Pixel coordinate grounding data

*** Begin section ***

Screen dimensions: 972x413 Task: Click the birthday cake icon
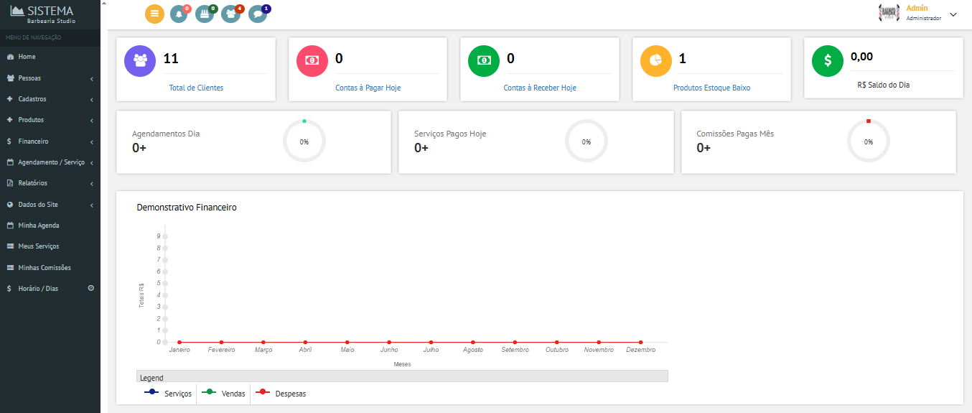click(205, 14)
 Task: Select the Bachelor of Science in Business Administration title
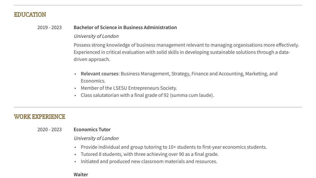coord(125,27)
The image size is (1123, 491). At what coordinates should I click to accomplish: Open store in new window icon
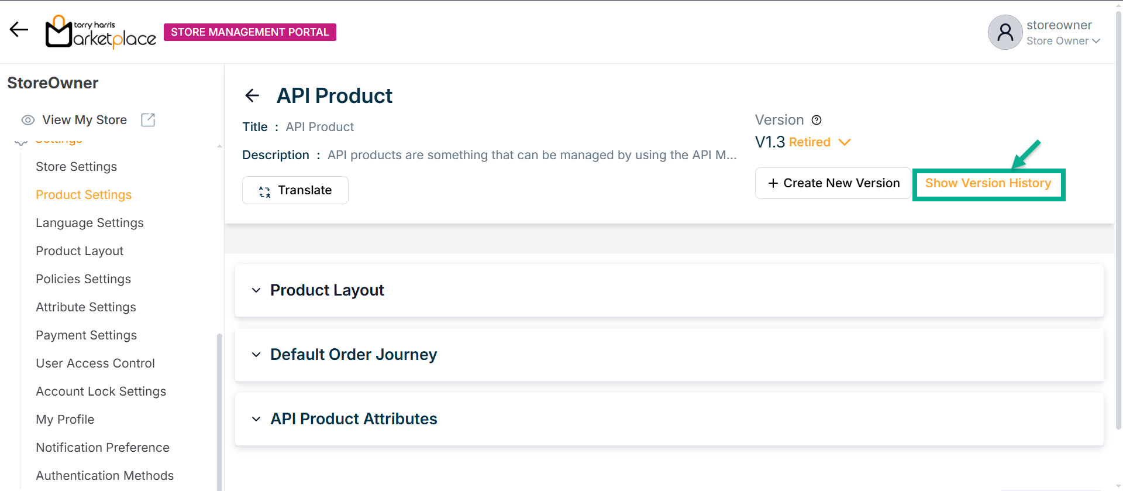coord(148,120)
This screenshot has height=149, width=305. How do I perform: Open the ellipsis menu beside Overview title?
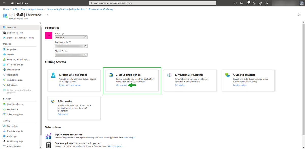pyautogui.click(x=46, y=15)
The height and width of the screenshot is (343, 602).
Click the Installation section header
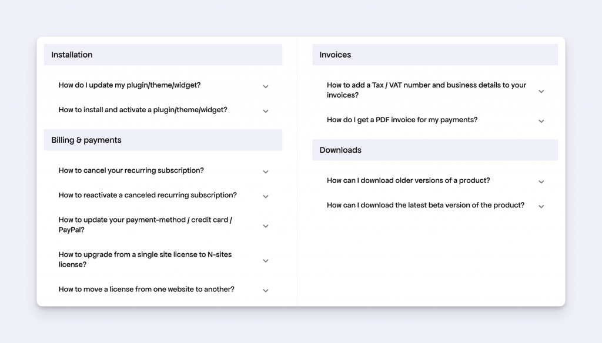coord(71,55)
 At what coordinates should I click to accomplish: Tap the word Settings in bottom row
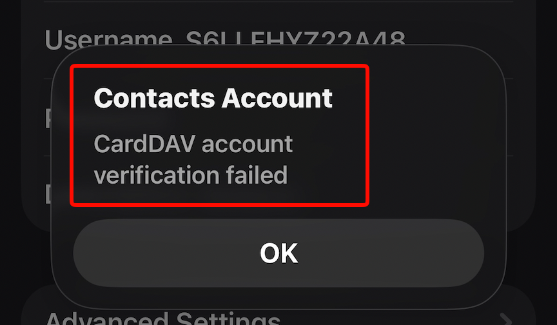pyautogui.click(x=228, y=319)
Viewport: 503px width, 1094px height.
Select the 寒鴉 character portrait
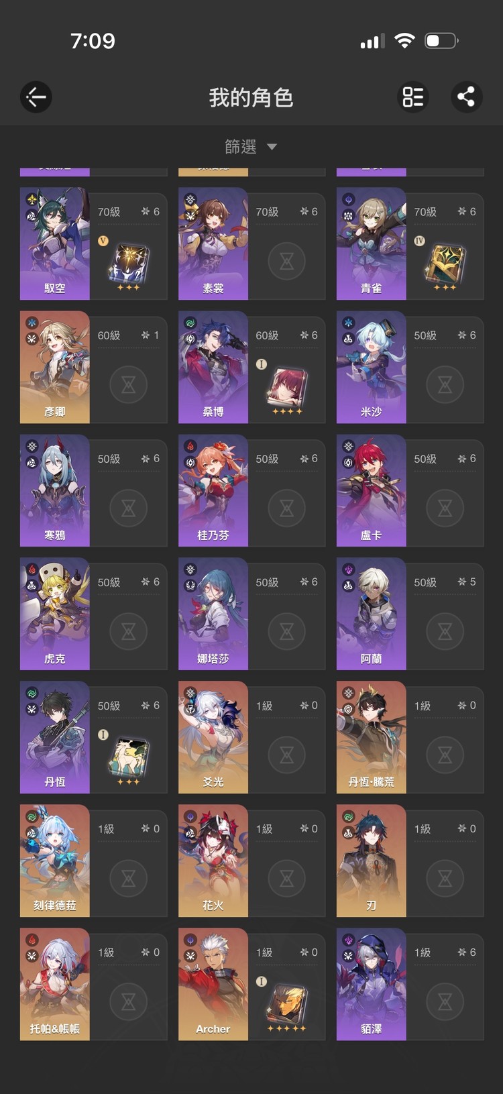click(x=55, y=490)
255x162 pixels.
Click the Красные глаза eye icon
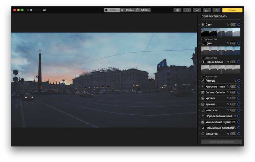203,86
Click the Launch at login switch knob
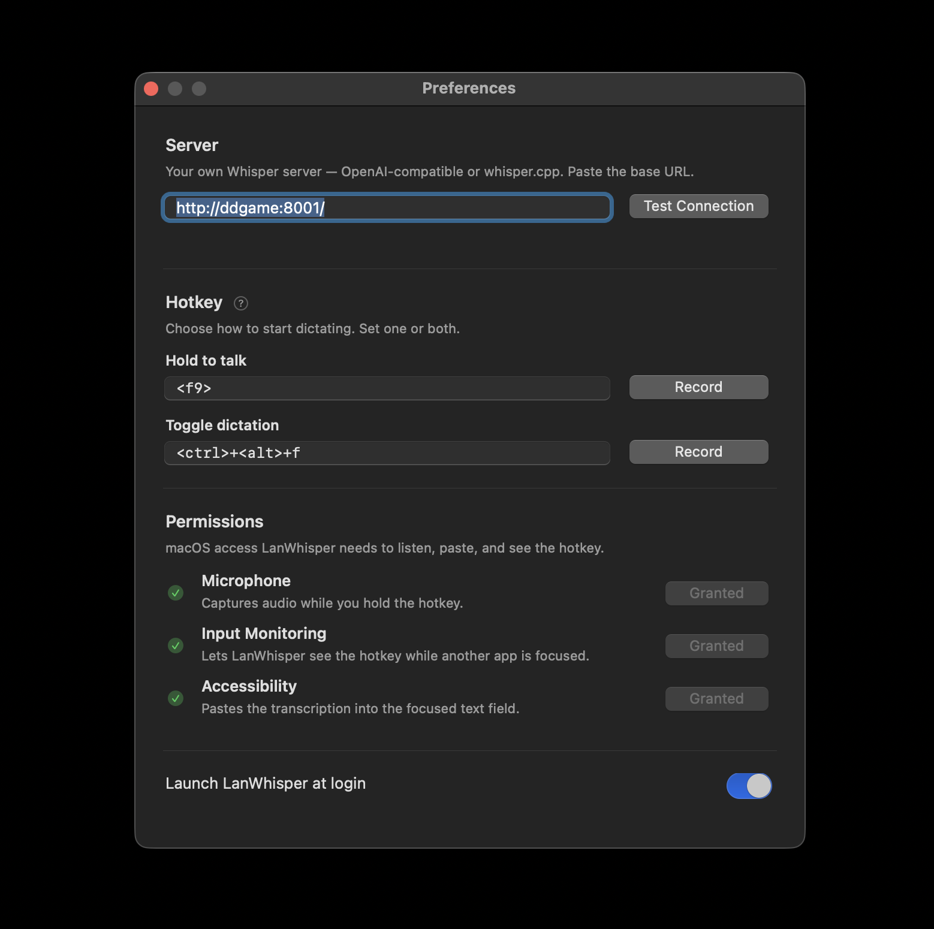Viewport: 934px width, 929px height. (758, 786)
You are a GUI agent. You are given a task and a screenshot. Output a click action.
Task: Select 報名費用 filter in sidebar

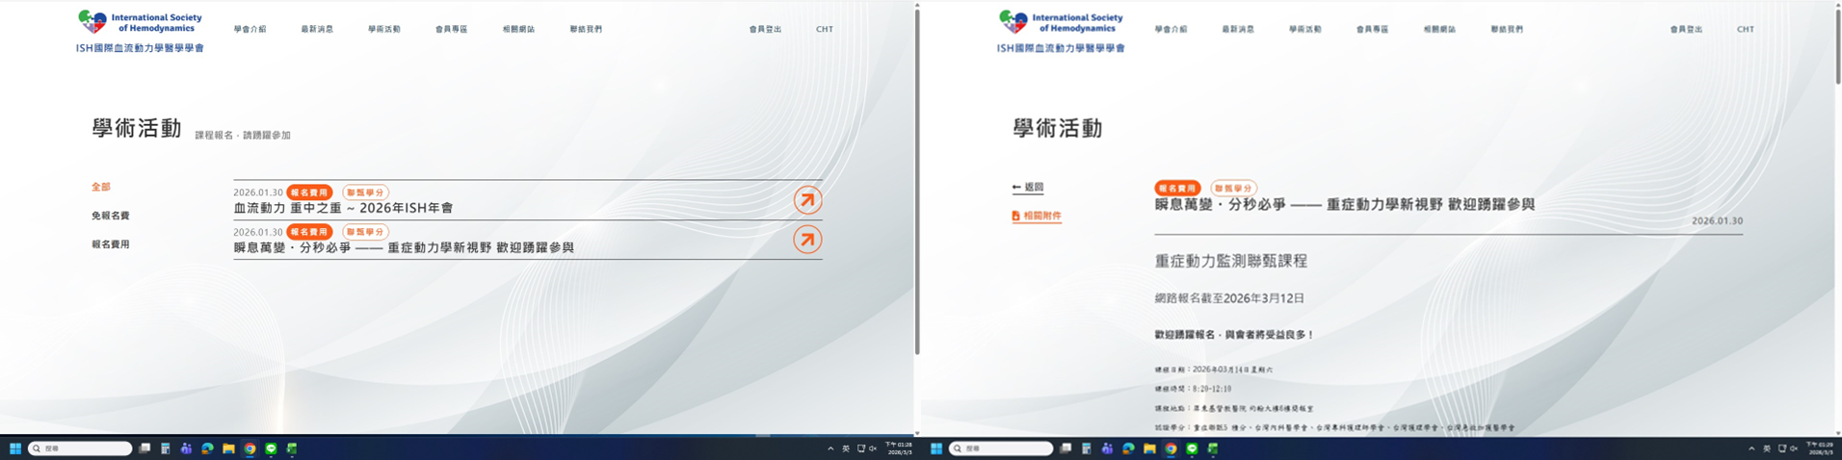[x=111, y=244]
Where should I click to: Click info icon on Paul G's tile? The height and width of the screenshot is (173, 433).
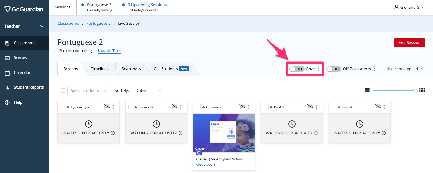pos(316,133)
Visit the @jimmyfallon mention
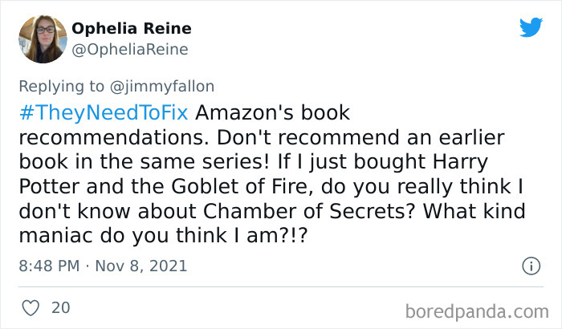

*** End section ***

*Problem to work on:*
Each line of the data above needs to be retyped as it is, without any picture.

*Written reply:*
Screen dimensions: 972x413 Task: Click the birthday cake icon
click(205, 14)
 Task: Select the Bachelor of Science in Business Administration title
coord(125,27)
The image size is (1123, 491). At what coordinates should I click to accomplish: Open store in new window icon
coord(148,120)
This screenshot has height=149, width=305. How do I perform: Open the ellipsis menu beside Overview title?
pyautogui.click(x=46, y=15)
The height and width of the screenshot is (343, 602).
Click the Installation section header
coord(71,55)
 At what coordinates should I click to accomplish: Tap the word Settings in bottom row
pyautogui.click(x=228, y=319)
Viewport: 503px width, 1094px height.
Select the 寒鴉 character portrait
click(x=55, y=490)
255x162 pixels.
Click the Красные глаза eye icon
203,86
Click the Launch at login switch knob
Viewport: 934px width, 929px height. (758, 786)
You are a GUI agent. You are given a task and a screenshot. Output a click action.
Task: Select 報名費用 filter in sidebar

[x=111, y=244]
Where should I click to: Click info icon on Paul G's tile? The height and width of the screenshot is (173, 433).
pos(316,133)
Visit the @jimmyfallon mention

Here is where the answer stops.